Dataset entries
Start of Block

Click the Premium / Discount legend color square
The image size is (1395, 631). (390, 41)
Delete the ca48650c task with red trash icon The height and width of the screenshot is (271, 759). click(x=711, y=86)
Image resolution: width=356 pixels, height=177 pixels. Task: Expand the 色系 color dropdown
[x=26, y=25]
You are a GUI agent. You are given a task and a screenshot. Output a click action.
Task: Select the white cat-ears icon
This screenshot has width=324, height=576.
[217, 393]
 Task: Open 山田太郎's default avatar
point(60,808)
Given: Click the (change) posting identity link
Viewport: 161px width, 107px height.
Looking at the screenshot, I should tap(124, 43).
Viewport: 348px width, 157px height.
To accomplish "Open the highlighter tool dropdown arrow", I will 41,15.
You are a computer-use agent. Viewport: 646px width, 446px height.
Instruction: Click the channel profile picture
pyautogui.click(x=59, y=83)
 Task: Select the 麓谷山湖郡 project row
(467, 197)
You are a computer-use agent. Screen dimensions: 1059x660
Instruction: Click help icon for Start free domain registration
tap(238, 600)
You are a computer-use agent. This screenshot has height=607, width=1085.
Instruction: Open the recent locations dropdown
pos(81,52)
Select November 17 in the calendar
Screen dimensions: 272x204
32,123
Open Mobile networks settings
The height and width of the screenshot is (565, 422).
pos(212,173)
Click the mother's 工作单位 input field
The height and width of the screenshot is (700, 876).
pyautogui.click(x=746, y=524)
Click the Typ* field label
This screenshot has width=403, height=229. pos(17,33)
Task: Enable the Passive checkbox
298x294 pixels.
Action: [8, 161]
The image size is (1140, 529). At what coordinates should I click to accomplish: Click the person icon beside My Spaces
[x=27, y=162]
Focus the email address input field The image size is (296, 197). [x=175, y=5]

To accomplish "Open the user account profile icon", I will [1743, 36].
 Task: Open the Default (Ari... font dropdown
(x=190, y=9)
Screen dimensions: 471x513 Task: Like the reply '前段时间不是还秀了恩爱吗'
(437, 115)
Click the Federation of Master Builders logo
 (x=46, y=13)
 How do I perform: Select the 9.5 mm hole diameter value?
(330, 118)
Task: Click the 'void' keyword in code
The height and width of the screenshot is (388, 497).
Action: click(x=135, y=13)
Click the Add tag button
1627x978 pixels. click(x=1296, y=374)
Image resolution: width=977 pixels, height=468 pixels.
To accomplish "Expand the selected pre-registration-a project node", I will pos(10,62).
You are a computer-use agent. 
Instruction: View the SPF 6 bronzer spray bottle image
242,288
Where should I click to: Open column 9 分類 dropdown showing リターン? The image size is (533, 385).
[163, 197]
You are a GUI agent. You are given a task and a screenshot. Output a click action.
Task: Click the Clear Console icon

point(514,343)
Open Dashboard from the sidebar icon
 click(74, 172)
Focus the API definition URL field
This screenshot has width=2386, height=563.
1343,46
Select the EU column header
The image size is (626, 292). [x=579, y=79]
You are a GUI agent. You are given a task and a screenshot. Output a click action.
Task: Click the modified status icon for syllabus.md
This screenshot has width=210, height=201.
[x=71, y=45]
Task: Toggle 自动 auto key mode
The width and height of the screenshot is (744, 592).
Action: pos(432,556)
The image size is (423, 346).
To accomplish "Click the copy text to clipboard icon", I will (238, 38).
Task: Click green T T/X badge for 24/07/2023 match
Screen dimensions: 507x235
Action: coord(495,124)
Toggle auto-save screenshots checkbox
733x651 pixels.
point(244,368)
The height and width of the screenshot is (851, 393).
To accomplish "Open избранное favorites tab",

End of Block

Your answer should be the full set of records above, restated exactly.

## EXPECTED OUTPUT
Click the Premium / Discount legend color square
The image size is (1395, 631). (390, 41)
Delete the ca48650c task with red trash icon The height and width of the screenshot is (271, 759). click(x=711, y=86)
Image resolution: width=356 pixels, height=177 pixels. Task: Expand the 色系 color dropdown
[x=26, y=25]
You are a GUI agent. You are given a task and a screenshot. Output a click action.
Task: Select the white cat-ears icon
This screenshot has width=324, height=576.
[217, 393]
 Task: Open 山田太郎's default avatar
point(60,808)
Given: Click the (change) posting identity link
Viewport: 161px width, 107px height.
Looking at the screenshot, I should tap(124, 43).
Viewport: 348px width, 157px height.
To accomplish "Open the highlighter tool dropdown arrow", I will 41,15.
You are a computer-use agent. Viewport: 646px width, 446px height.
Instruction: Click the channel profile picture
pyautogui.click(x=59, y=83)
 Task: Select the 麓谷山湖郡 project row
(467, 197)
You are a computer-use agent. Screen dimensions: 1059x660
Instruction: Click help icon for Start free domain registration
tap(238, 600)
You are a computer-use agent. This screenshot has height=607, width=1085.
Instruction: Open the recent locations dropdown
pos(81,52)
Select November 17 in the calendar
Screen dimensions: 272x204
32,123
Open Mobile networks settings
The height and width of the screenshot is (565, 422).
pos(212,173)
Click the mother's 工作单位 input field
The height and width of the screenshot is (700, 876).
pyautogui.click(x=746, y=524)
Click the Typ* field label
This screenshot has width=403, height=229. pos(17,33)
Task: Enable the Passive checkbox
298x294 pixels.
Action: [8, 161]
The image size is (1140, 529). At what coordinates should I click to accomplish: Click the person icon beside My Spaces
[x=27, y=162]
Focus the email address input field The image size is (296, 197). [x=175, y=5]

To accomplish "Open the user account profile icon", I will [1743, 36].
 Task: Open the Default (Ari... font dropdown
(x=190, y=9)
Screen dimensions: 471x513 Task: Like the reply '前段时间不是还秀了恩爱吗'
(437, 115)
Click the Federation of Master Builders logo
 (x=46, y=13)
 How do I perform: Select the 9.5 mm hole diameter value?
(330, 118)
Task: Click the 'void' keyword in code
The height and width of the screenshot is (388, 497).
Action: click(x=135, y=13)
Click the Add tag button
1627x978 pixels. click(x=1296, y=374)
Image resolution: width=977 pixels, height=468 pixels.
To accomplish "Expand the selected pre-registration-a project node", I will pos(10,62).
You are a computer-use agent. 
Instruction: View the SPF 6 bronzer spray bottle image
242,288
Where should I click to: Open column 9 分類 dropdown showing リターン? The image size is (533, 385).
[163, 197]
You are a GUI agent. You are given a task and a screenshot. Output a click action.
Task: Click the Clear Console icon

point(514,343)
Open Dashboard from the sidebar icon
 click(74, 172)
Focus the API definition URL field
This screenshot has width=2386, height=563.
1343,46
Select the EU column header
The image size is (626, 292). [x=579, y=79]
You are a GUI agent. You are given a task and a screenshot. Output a click action.
Task: Click the modified status icon for syllabus.md
This screenshot has width=210, height=201.
[x=71, y=45]
Task: Toggle 自动 auto key mode
The width and height of the screenshot is (744, 592).
Action: pos(432,556)
The image size is (423, 346).
To accomplish "Click the copy text to clipboard icon", I will (238, 38).
Task: Click green T T/X badge for 24/07/2023 match
Screen dimensions: 507x235
Action: coord(495,124)
Toggle auto-save screenshots checkbox
733x651 pixels.
point(244,368)
The height and width of the screenshot is (851, 393).
To accomplish "Open избранное favorites tab",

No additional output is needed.